Fill the churches with history clubs, business clubs, political clubs, oratorical clubs, vocational skills clubs, technology clubs, business clubs. Bring in voluntary squads of psychologists and social workers and let them begin to intervene in the children’s mental and social health. Then they must move up to the adults who are worse off than the children. Our admittedly overworked and unappreciated teachers must be willing to go the extra mile and begin and come in and volunteer to teach our children in the after hour settings, without the stultifying external restraints that have hamstrung their efforts in our deteriorating public schools that locked the children and the teachers in a chronic travesty of collective miseducation. If necessary black men could demand a stimulus package like everybody else. In time we as a people would begin to raise the level of excellence in education to the level of excellence in athletics and entertainment, where the quality of black varsity academics would quickly equal or exceed the quality of black varsity athletics.
Beyond such tactics and strategies which may easily be found in public libraries and computer search engines, we must cease our endless search for spoon-fed solutions and begin to get together and coalesce around the black child from block to block, town to town, state to state and coast to coast as well as in their local “hood.” Then whether they march on Washington or not, black men will be armed with a systematic plan in place to organize around their roles as black men in each and every locale, from one community to another, from the bottom up, organizing around a Black Male Program of National Action to restore the black male to a place of respect and importance in his family and community.

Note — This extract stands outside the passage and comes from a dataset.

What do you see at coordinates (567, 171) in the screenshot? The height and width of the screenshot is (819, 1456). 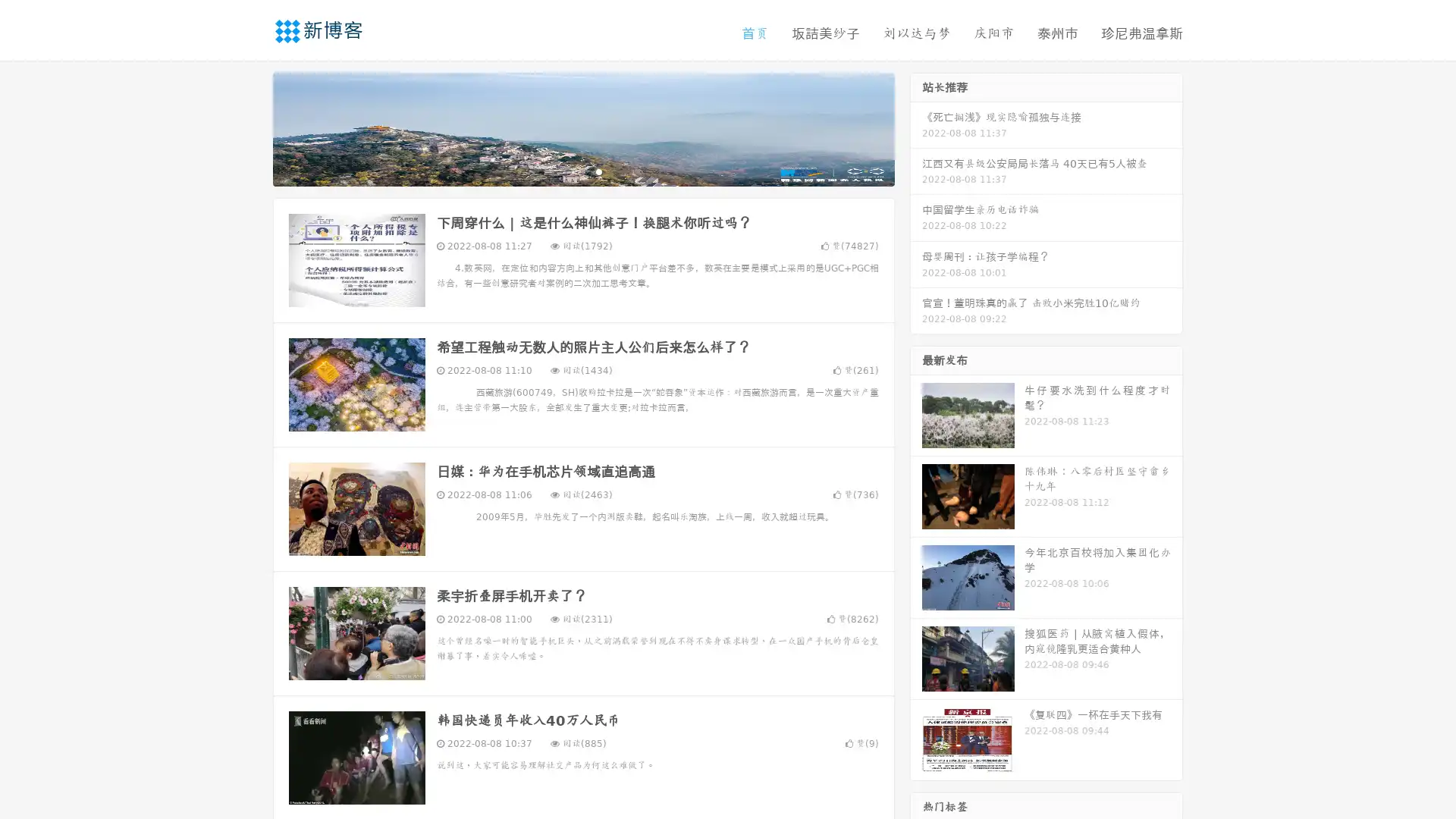 I see `Go to slide 1` at bounding box center [567, 171].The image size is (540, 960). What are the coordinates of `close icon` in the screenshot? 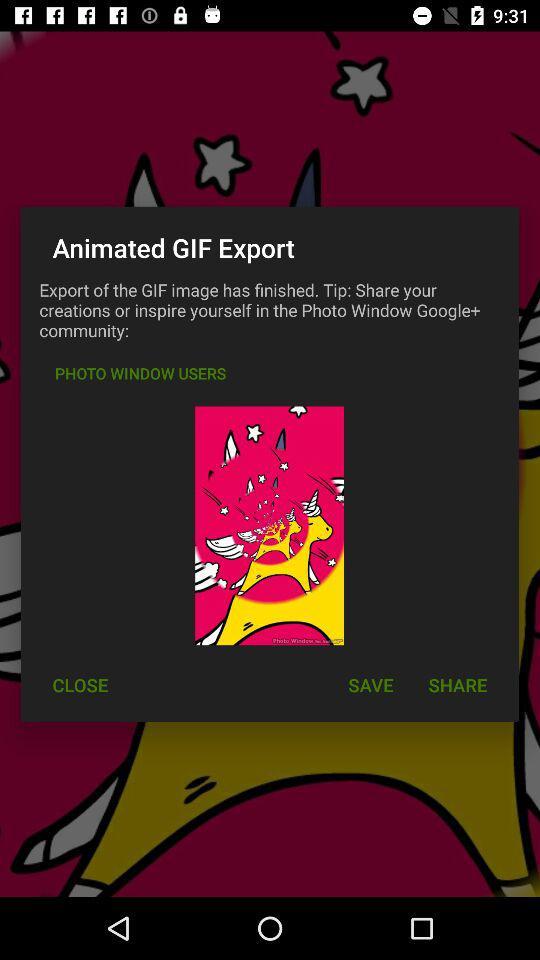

The Black Think Tank hereby calls for all black men and all black organizations of men to unite and synchronize their solutions in a Black Male Program of national Action, spelling out in no uncertain terms what we as a people and America as a whole must do to enable the black male to begin to exercise the best means he can in the performance of his role as a father and a man.
“History teaches us,” Obama told the Urban League, “that equality must be fought for each and every day.” As Frederick Douglass put it, “power concedes nothing without a demand,” and you can talk about the strategies and tactics of horticulture all you want but “you can’t have the harvest without plowing the field…You may not get everything you work for but you must work for everything you get.”
The role of the black male must be as a leader of change, not only for himself but also to show the way to a better future to a confused and morally decadent society. In his search for more and more ways to do what must be done for the black male, but was left undone, he will learn from the history of social change that the point is not so much to understand things as to change them, and it will be the little things that count in a sense, the thing that he can do for himself as well as what he can demand of others or the powers-that-be.